How have all the factors above been brought together to estimate a fair value?
  • The analysts have a consensus price target of $14.5 for SoundHound AI based on their expectations of its future earnings growth, profit margins and other risk factors. However, there is a degree of disagreement amongst analysts, with the most bullish reporting a price target of $18.0, and the most bearish reporting a price target of just $8.5.
  • In order for you to agree with the analyst's consensus, you'd need to believe that by 2028, revenues will be $308.5 million, earnings will come to $40.4 million, and it would be trading on a PE ratio of 228.2x, assuming you use a discount rate of 8.4%.
  • Given the current share price of $12.74, the analyst price target of $14.5 is 12.1% higher.
  • We always encourage you to reach your own conclusions though. So sense check these analyst numbers against your own assumptions and expectations based on your understanding of the business and what you believe is probable.

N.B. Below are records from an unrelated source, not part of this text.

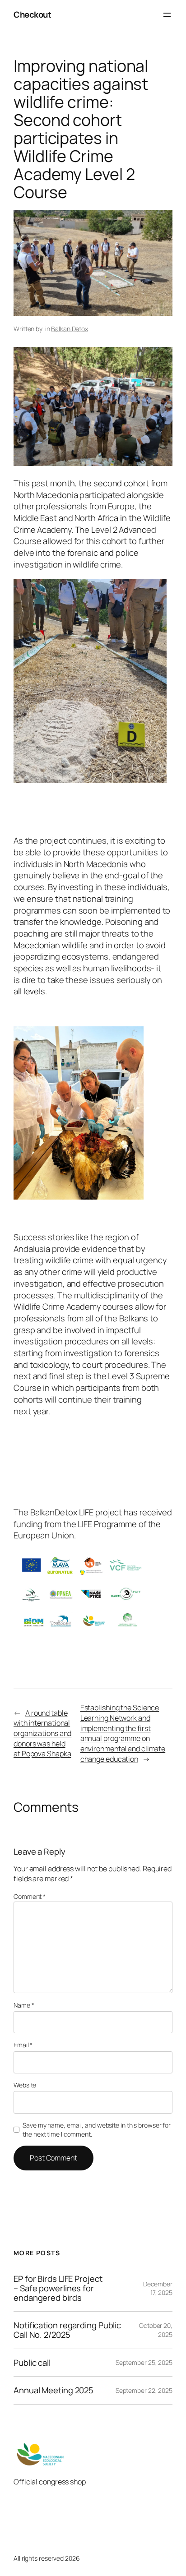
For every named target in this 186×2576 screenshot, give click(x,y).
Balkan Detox (69, 328)
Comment (30, 1896)
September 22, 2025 (144, 2390)
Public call (32, 2363)
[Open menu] (167, 14)
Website (25, 2085)
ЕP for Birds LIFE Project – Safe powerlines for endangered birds (58, 2288)
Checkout (32, 14)
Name (24, 2005)
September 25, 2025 (144, 2362)
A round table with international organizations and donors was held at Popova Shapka (42, 1733)
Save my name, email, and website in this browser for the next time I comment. (97, 2129)
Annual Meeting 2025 (53, 2390)
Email (23, 2044)
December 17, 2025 (157, 2288)
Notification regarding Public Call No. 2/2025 (67, 2330)
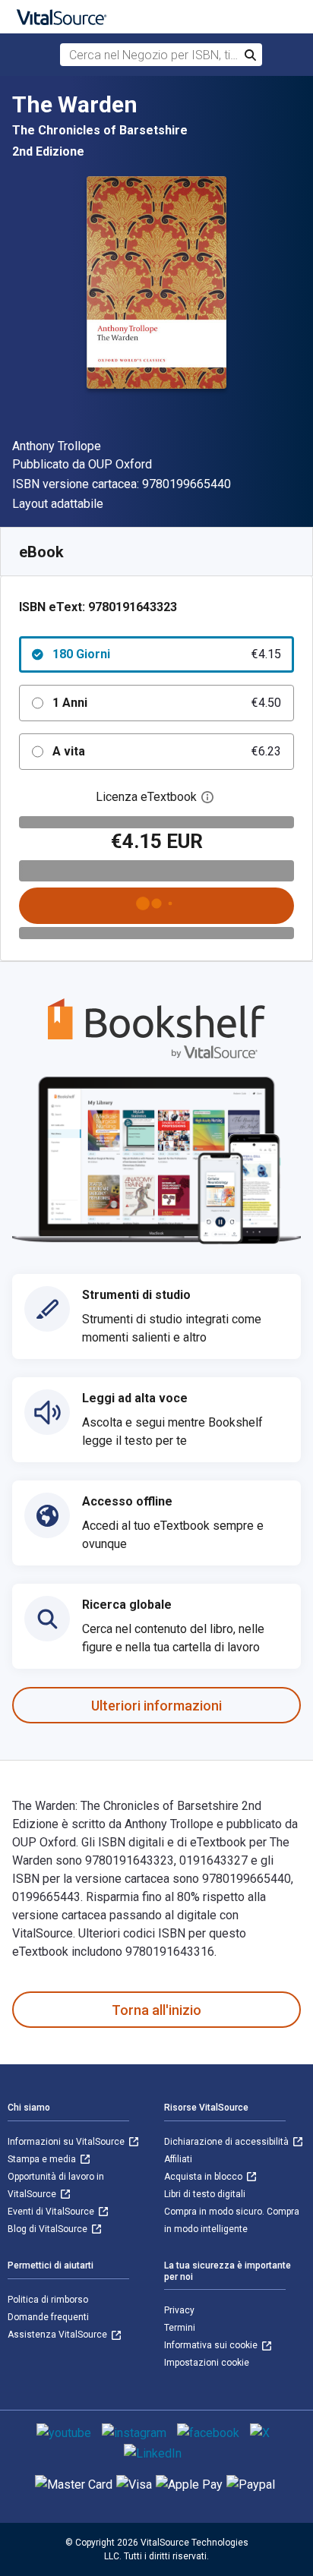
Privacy (179, 2310)
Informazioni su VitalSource (67, 2141)
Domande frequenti (48, 2317)
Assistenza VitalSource (58, 2334)
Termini (179, 2327)
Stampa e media (43, 2159)
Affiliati (178, 2159)
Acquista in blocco (204, 2176)
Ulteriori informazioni (156, 1706)
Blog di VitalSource (49, 2229)
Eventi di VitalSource (52, 2211)
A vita (166, 751)
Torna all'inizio (156, 2010)
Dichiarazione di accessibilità (227, 2141)
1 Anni (166, 702)
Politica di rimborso (48, 2299)
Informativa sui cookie (212, 2345)
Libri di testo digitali (204, 2194)
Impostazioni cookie (206, 2362)
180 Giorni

How well do narratives help inform your perspective?

Disclaimer

AnalystConsensusTarget is a tool utilizing a Large Language Model (LLM) that ingests data on consensus price targets, forecasted revenue and earnings figures, as well as the transcripts of earnings calls to produce qualitative analysis. The narratives produced by AnalystConsensusTarget are general in nature and are based solely on analyst data and publicly-available material published by the respective companies. These scenarios are not indicative of the company's future performance and are exploratory in nature. Simply Wall St has no position in the company(s) mentioned. Simply Wall St may provide the securities issuer or related entities with website advertising services for a fee, on an arm's length basis. These relationships have no impact on the way we conduct our business, the content we host, or how our content is served to users. The price targets and estimates used are consensus data, and do not constitute a recommendation to buy or sell any stock, and they do not take account of your objectives, or your financial situation. Note that AnalystConsensusTarget's analysis may not factor in the latest price-sensitive company announcements or qualitative material.